The catchphrase of this world cup, at least in my house is, 'That's not news!'. It's yelled with some fury at the television, so I guess I do have something in common with football fans after all.
But now the BBC has genuinely raised its annoying-ness game, running a piece on North Korea's role in the World Cup. They excitedly report today that yesterday's match against Brazil was broadcast live in North Korea, unlike their first match which was shown after a 12-hour delay. To be honest, if I were Kim Jong-il (a fantasy I like to indulge in briefly each day), I would just tell them we'd won. What's the point in controlling all the state's media if you don't pretend to have won everything from the World Cup to Eurovision? He's missed a trick there.
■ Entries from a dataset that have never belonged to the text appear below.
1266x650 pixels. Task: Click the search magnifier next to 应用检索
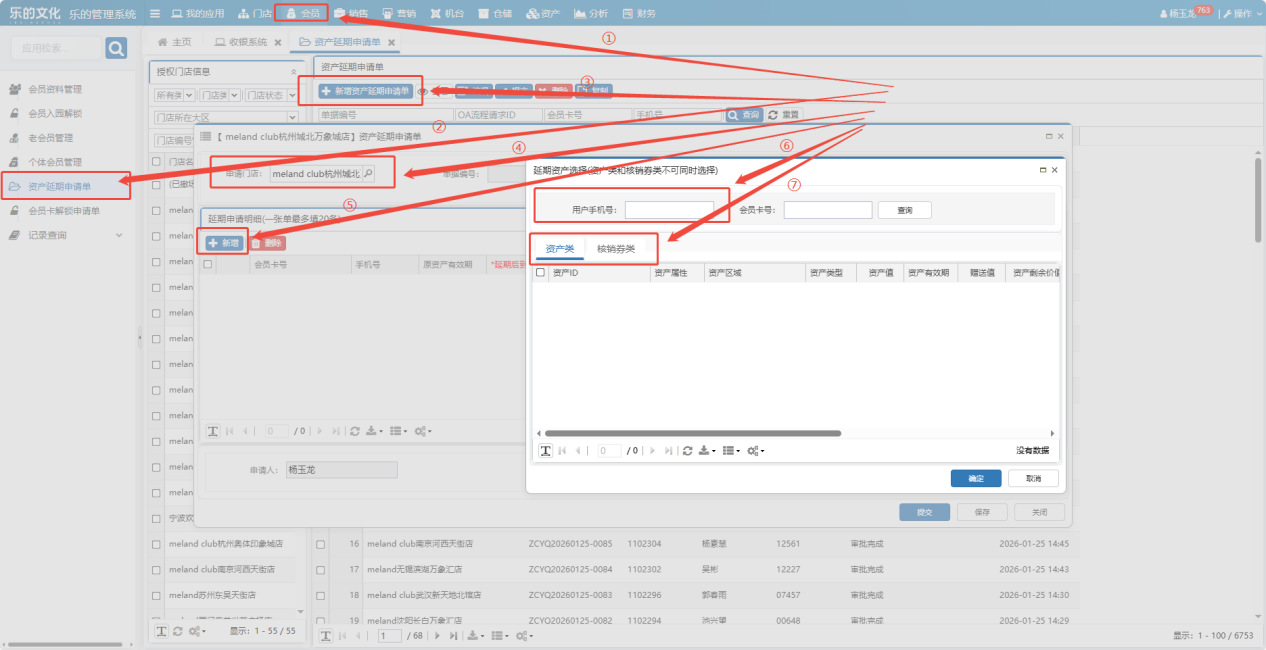point(116,48)
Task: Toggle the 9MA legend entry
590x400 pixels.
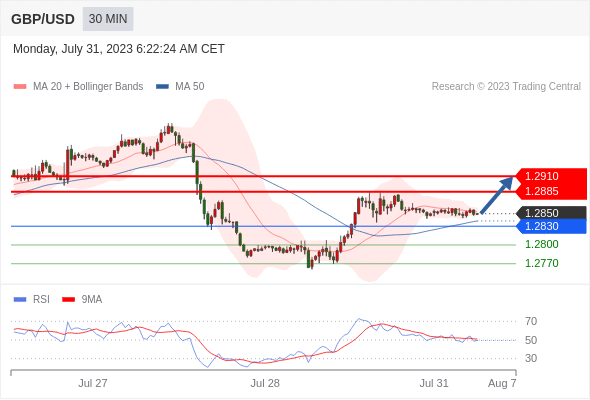Action: point(82,300)
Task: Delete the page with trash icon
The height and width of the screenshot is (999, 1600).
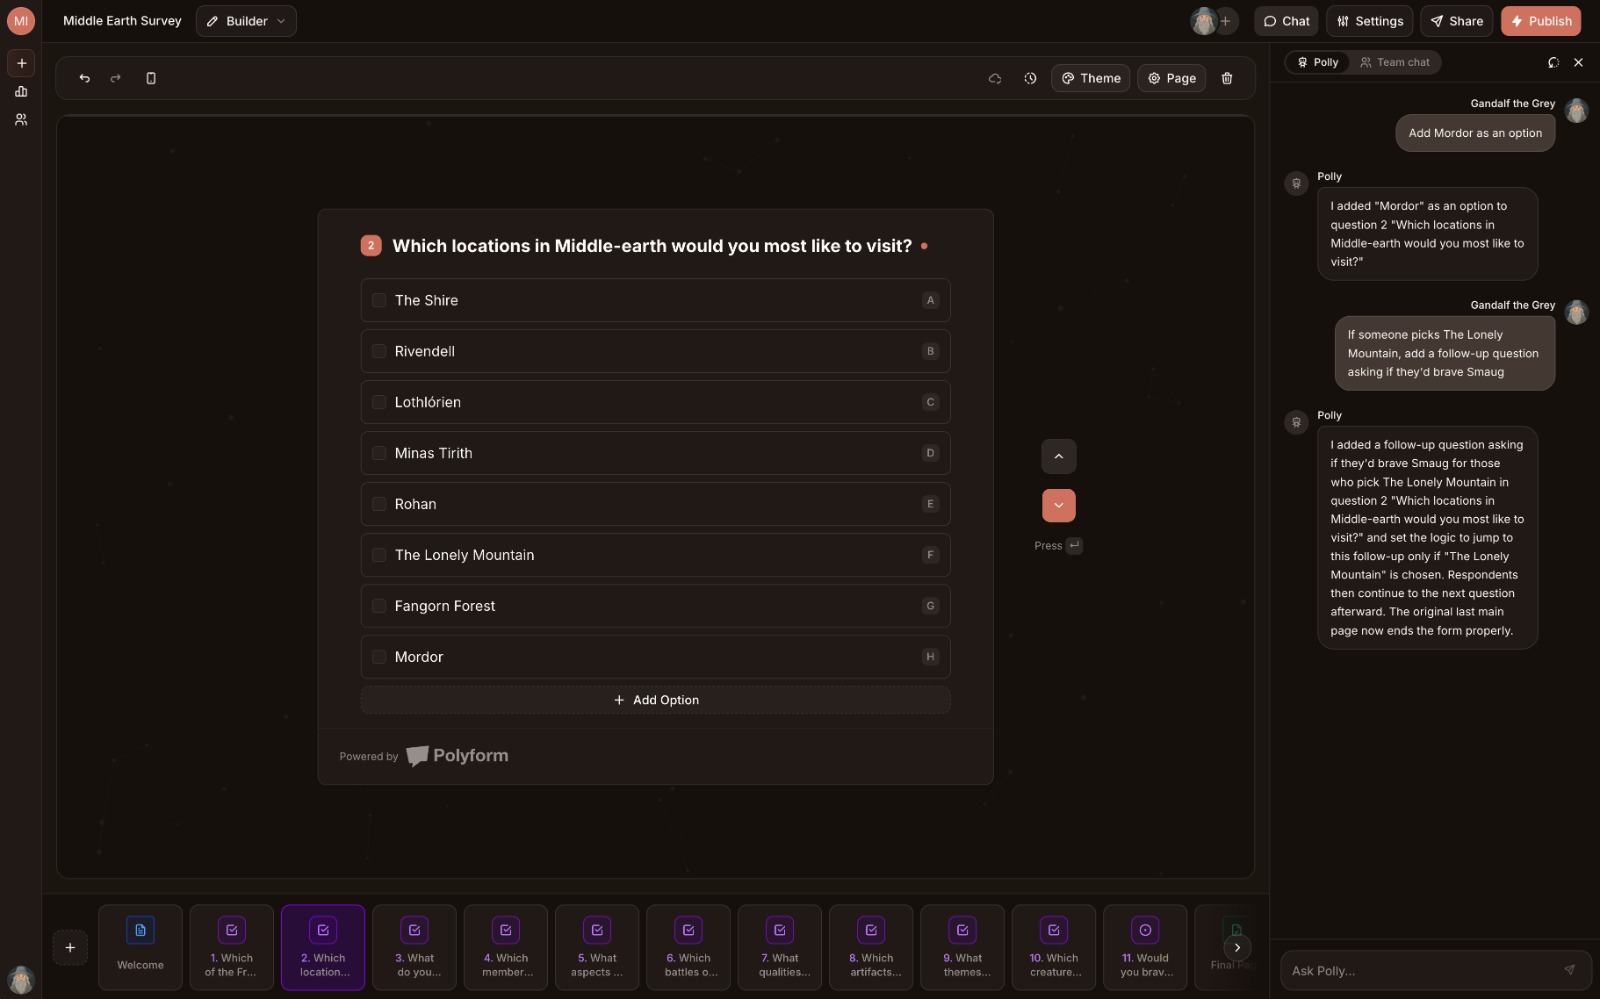Action: 1227,78
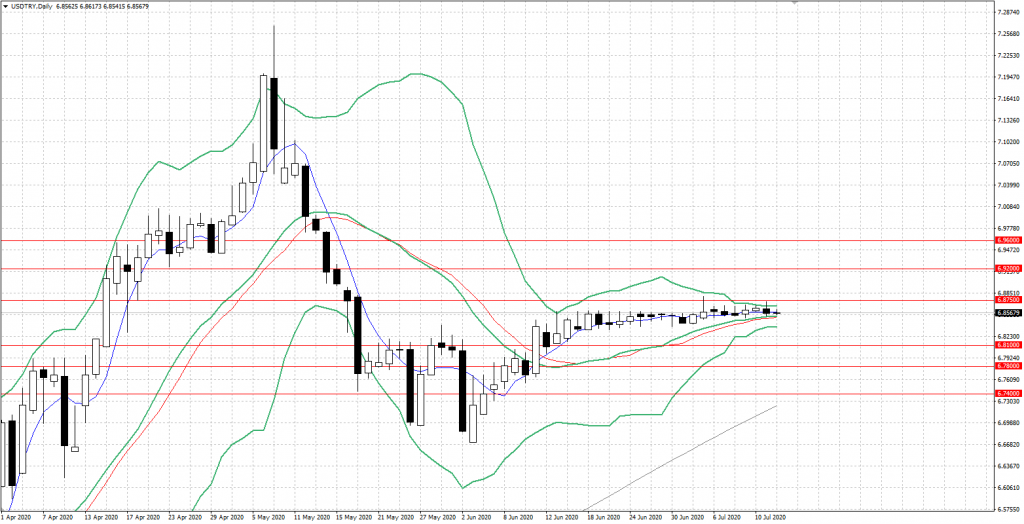
Task: Click the black current price label 6.85679
Action: pyautogui.click(x=1009, y=312)
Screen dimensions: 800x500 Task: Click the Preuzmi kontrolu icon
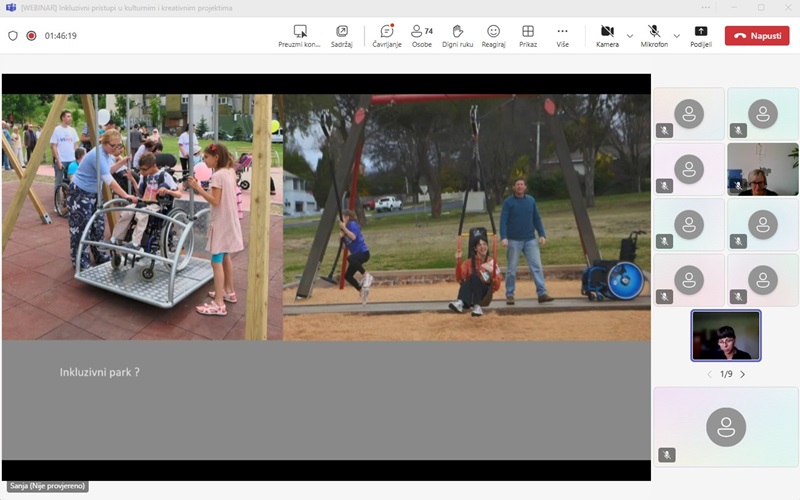tap(300, 35)
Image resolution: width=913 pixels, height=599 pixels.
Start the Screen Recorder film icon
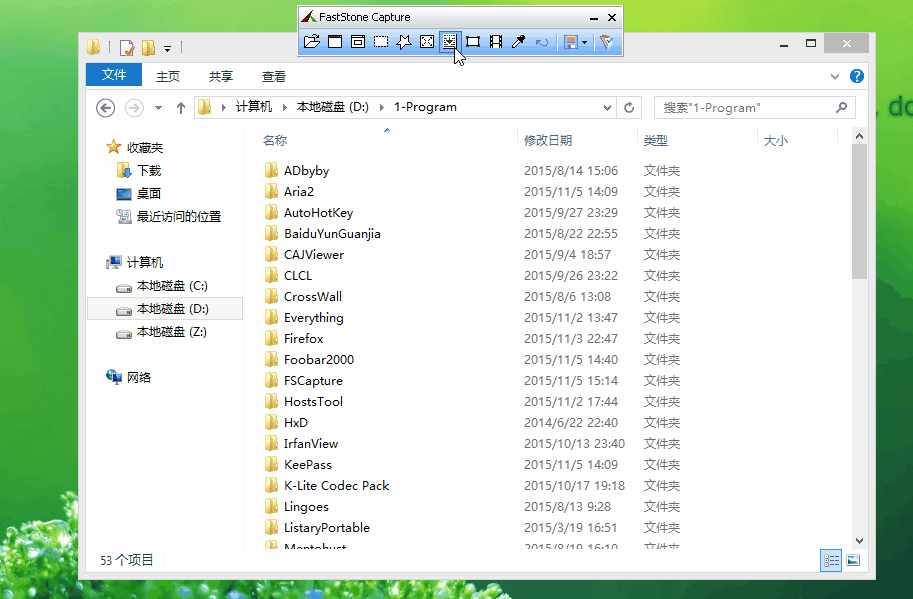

But that isn't why the BBC were being annoying. The BBC were being annoying because they reported that the fact that the match was being broadcast live was a big risk to the North Korean authorities, because people might wave placards and protest against them. The report goes on to remind us of how grouchy people were about the path the Olympic torch took in 2008, and how much protesting went on. It then mentions that no placards or protests happened at the North Korea match.
'It is interesting,' proclaims their website, 'to ponder why this might be'. The author then spends precisely no time pondering why this might be. Were protests organised but stopped? Have the South African authorities prevented something? Has FIFA? I mean, look how cross they got with the orange Dutch beer ladies. Do people who care about human rights not care about football? Or did they try and fail? Could they just not get the tickets, or are placards removed at the entrance to the stadium?
I don't know, and if you read the BBC's website, nor will you. But don't worry, they've wrapped up the story neatly: 'Perhaps those who claim that sporting events of this kind can break down barriers and cultural divides have a point.' And it's at this point that I am now having to shout at the internet as well as at the telly. That's right, BBC. A sure sign of the breaking down of barriers and cultural divides is a lack of protests about North Korea. There were no protests because no one wants to protest about them. Hey, I guess instead of worrying about those imprisoned or killed in this secret state, we've just learned to get along. Ebony, ivory, and so on. I think this may be the stupidest sentence I've read all year, and am officially cross. I'm off to watch the tennis instead.